> _ABOUT THIS EXERCISE_
Keeping every word the same, return the listing from its first line until the line holding "You are a computer-use agent. The" has been returned as well.

> _PROVIDED INFORMATION_
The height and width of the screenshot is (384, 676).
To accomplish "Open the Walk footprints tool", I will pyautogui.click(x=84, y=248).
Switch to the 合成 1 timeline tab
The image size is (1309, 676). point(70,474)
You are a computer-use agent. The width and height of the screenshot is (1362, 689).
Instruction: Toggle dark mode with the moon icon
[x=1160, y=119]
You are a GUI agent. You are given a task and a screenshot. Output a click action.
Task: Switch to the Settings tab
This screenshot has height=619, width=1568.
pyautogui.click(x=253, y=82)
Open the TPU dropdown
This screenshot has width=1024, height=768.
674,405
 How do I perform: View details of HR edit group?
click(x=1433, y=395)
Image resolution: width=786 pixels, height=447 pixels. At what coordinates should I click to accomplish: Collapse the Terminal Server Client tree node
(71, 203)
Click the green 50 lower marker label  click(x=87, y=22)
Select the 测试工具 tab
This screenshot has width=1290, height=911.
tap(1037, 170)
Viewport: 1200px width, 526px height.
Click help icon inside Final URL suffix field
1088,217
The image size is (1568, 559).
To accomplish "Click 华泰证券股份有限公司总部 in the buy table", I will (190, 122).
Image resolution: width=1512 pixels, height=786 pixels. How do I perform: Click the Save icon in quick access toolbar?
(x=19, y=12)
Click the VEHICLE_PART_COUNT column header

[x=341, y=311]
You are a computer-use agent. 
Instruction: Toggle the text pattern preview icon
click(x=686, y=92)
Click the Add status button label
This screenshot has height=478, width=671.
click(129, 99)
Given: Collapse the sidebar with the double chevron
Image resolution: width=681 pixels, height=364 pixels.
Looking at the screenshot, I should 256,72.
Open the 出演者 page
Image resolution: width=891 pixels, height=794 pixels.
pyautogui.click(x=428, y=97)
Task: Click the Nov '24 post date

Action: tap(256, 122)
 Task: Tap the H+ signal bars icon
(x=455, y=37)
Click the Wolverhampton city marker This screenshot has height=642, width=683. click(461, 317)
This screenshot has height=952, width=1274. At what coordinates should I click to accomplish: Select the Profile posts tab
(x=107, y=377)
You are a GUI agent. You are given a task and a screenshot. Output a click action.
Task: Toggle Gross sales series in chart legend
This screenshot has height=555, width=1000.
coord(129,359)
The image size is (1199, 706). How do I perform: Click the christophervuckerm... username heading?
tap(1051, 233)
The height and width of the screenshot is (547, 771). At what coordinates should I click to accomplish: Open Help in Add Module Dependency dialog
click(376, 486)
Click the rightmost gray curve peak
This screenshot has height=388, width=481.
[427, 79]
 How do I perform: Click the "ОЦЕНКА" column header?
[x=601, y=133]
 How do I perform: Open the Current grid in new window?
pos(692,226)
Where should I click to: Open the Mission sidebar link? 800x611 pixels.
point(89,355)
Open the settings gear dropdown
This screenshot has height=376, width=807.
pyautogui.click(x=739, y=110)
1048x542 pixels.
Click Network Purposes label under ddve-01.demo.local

> _ANSWER SECTION_
The height and width of the screenshot is (384, 676).
To accomplish "Open the Walk footprints tool", I will pyautogui.click(x=84, y=248).
Switch to the 合成 1 timeline tab
The image size is (1309, 676). point(70,474)
You are a computer-use agent. The width and height of the screenshot is (1362, 689).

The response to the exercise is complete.